Consider the following rule:

(p recognize-win
   =goal>  isa game   me rock   opponent scissors
 ==>
   =goal>  result win)

It recognizes a win situation in the game rock, paper, scissors if the model has realized that the opponent played scissors and the agent played rock (which could be accomplished by a corresponding production rule interacting with the visual module). The situation is represented by a chunk of type game providing the slots me, opponent and result. As a result, it adds the information that the round has been won by modifying the result-slot of the goal buffer.

Furthermore, the procedural module controls the match-select-apply cycle of the production rule system. It searches for matching rules. As soon as a matching rule has been selected to fire, it takes 50 ms for the rule to fire based on theories of human cognition [Anderson (2007), p. 54]. During this time, the matching process is inhibited and no other rule can be selected until the selected rule is applied. Hence, the productions are executed serially. The production system is called free, if no rule is selected and waiting for execution. As long as the procedural module is free, it searches for matching rules.
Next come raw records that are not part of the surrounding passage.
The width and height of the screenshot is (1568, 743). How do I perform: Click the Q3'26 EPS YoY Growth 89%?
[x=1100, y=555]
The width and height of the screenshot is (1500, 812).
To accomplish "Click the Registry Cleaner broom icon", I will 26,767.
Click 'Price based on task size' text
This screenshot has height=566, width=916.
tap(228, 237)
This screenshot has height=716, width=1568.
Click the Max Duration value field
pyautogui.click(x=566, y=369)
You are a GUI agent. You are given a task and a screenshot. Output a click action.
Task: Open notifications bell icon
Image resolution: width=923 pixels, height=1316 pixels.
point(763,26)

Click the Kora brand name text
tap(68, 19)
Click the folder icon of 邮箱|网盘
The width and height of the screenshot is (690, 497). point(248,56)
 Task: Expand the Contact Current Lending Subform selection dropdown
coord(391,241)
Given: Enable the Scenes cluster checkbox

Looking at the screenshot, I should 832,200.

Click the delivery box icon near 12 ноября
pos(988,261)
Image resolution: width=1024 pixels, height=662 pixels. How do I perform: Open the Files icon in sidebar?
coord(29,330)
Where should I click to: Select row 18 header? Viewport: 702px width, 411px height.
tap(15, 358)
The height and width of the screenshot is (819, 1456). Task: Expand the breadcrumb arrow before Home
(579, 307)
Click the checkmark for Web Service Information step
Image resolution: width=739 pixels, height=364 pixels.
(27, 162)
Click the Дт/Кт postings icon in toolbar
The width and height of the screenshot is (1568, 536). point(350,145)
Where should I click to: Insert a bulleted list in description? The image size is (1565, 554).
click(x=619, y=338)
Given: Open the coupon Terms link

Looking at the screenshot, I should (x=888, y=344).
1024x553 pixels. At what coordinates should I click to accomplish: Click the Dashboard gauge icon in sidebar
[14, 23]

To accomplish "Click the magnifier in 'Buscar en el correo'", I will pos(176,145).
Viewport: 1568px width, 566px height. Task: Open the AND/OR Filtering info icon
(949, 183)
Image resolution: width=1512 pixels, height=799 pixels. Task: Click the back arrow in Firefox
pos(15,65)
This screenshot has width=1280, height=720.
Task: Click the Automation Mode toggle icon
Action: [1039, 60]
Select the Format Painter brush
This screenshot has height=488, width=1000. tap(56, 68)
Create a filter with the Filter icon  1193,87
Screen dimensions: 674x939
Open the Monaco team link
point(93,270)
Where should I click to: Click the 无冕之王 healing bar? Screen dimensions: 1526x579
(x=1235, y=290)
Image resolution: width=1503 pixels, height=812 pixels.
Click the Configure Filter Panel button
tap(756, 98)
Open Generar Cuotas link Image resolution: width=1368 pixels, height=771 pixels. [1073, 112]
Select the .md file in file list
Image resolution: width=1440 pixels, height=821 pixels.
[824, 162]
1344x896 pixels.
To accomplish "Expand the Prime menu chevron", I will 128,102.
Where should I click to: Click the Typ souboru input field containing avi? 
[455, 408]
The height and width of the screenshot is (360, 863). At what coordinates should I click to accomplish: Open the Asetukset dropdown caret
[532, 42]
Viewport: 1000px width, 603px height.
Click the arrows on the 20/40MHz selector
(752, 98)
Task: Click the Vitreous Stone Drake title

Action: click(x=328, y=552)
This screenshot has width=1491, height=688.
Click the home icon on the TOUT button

The modules act in parallel. When a request is sent to a module by a production, the procedural module becomes free while the request is completed. Hence, new production rules can match while other modules might be busy with requests.

ACT-R can be extended by arbitrary modules communicating through buffers with the procedural system. However, to exchange more fundamental parts of the architecture it needs more than only architectural modules as shown in section 3.

2.2 The Procedural Module in CHR

The procedural module is the core of ACT-R’s production rule system. Our implementation is based on the translation of production rule systems to CHR as presented in [Frühwirth (2009), chapter 6.1]. However, we have to account for the concepts of chunks and buffers, since ACT-R differs in those particular points from other production systems. Details of the implementation can be found in [Gall (2013)].

The set of chunks can be represented in CHR by a constraint chunk(C,T), where C is the name of the chunk and T its type. The slots provided by this chunk and their values can be stored in constraints chunk_has_slot(C,S,V) denoting that chunk C has the value V in slot S. With special consistency rules it can be assured, that no chunk has two values in its slots and that it only provides the slots allowed by its type. Analogously, a buffer is represented by a constraint buffer(B,M,C) denoting that the buffer B is affiliated with the module M and holds chunk C. The formal definitions of chunks and buffers can be found in the online appendix (A).

A production rule can now match and modify the information of the buffer system. The actions are implemented by trigger constraints buffer_action(B,C) which get the name of the buffer B and a chunk description C represented by a term chunk(C,T,[(S,V),...]) which describes a chunk with name C, type T and a list of slot-value pairs representing the values of the chunk’s slots. Note that such chunk descriptions can be incomplete in some arguments by simply letting them unspecified.

Example 2

The rule from example 1 can be translated to the following CHR rule:

buffer(goal,_,C), chunk(C,game),
  chunk_has_slot(C,me,rock), chunk_has_slot(C,opponent,scissors)
     ==> buffer_modification(goal,chunk(_,_,[(result,win)])).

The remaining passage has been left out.